Secretary of Agriculture of Puerto Rico
- In office March 21, 2012 – January 13, 2013
- Governor: Luis Fortuño
- Preceded by: Javier Rivera Aquino
- Succeeded by: Myrna Comas

Secretary of Agriculture of Puerto Rico
- In office January 11, 1993 – January 13, 1997
- Governor: Pedro Rosselló

Personal details
- Born: Lares, Puerto Rico
- Education: University of Puerto Rico (BS) University of Puerto Rico School of Law (JD)
- Occupation: Farmer attorney

= Neftalí Soto =

Puerto Rican politician, farmer, and attorney

Neftalí Soto Santiago is a farmer, attorney and former Secretary of Agriculture of Puerto Rico.

Soto is from Lares, Puerto Rico has been engaged in the private practice of law, also worked as a District Judge of Utuado and Arecibo and as a Superior Judge of the Chambers of Utuado and Arecibo. He studied law at the University of Puerto Rico School of Law and holds a bachelor's degree in Social Sciences with a concentration in Economics from the University of Puerto Rico.

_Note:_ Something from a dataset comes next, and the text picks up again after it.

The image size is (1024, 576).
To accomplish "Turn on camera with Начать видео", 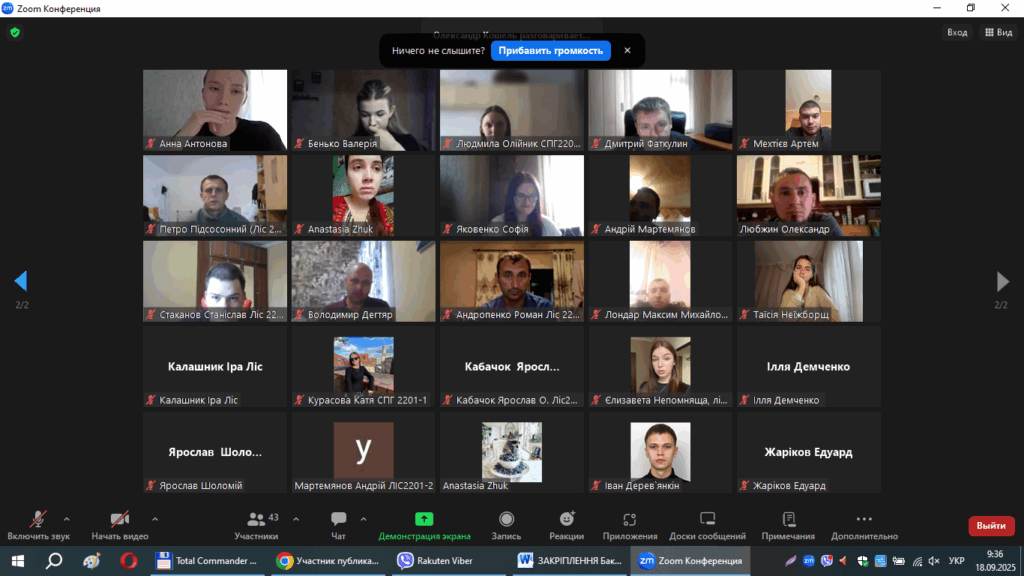I will click(x=119, y=524).
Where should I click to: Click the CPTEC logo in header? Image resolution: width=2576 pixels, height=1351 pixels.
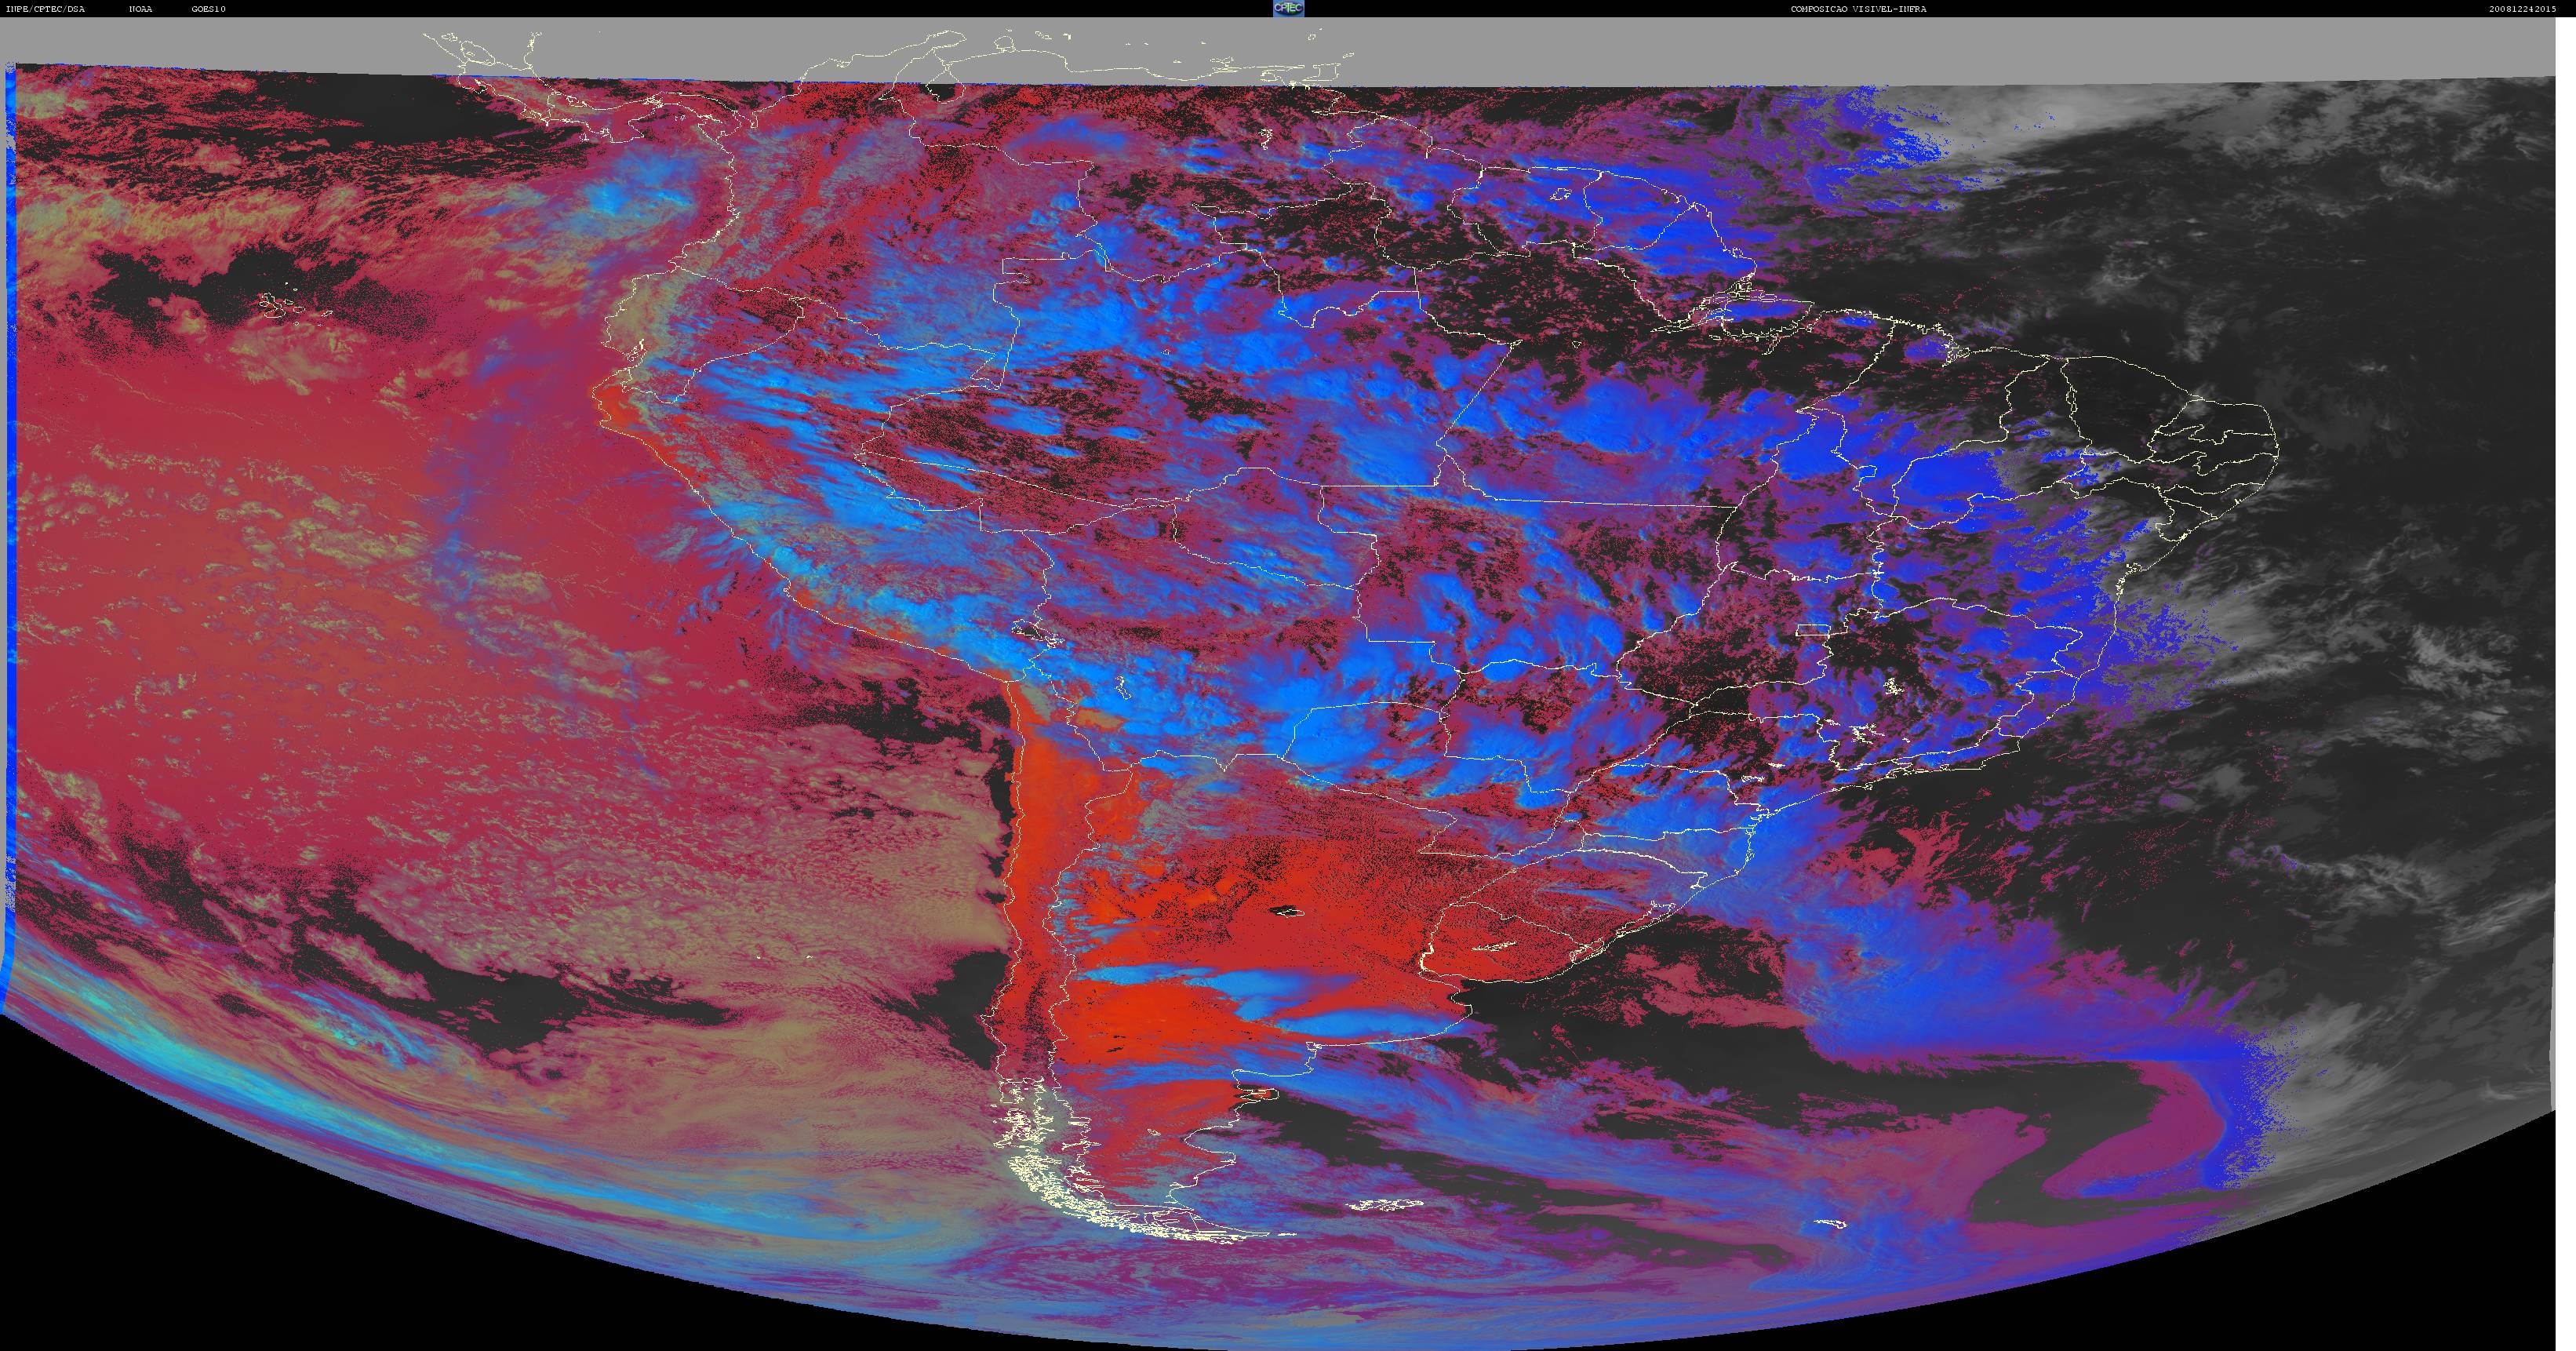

He served as Secretary of the Puerto Rico Department of Agriculture under two governors, Pedro Rosselló from 1993 to 1997 and Luis Fortuño from 2012 to 2013. During his most recent stint, he succeeded Javier Rivera Aquino, also a native of Lares, who served for over 3 years since 2009.

As a farmer, Soto specialized in growing coffee. His traditional coffee hacienda in Lares became the base for the "Alto Grande" brand when he sold the property in 1990.

Soto unsuccessfully ran for the office of president of the Puerto Rico Bar Association.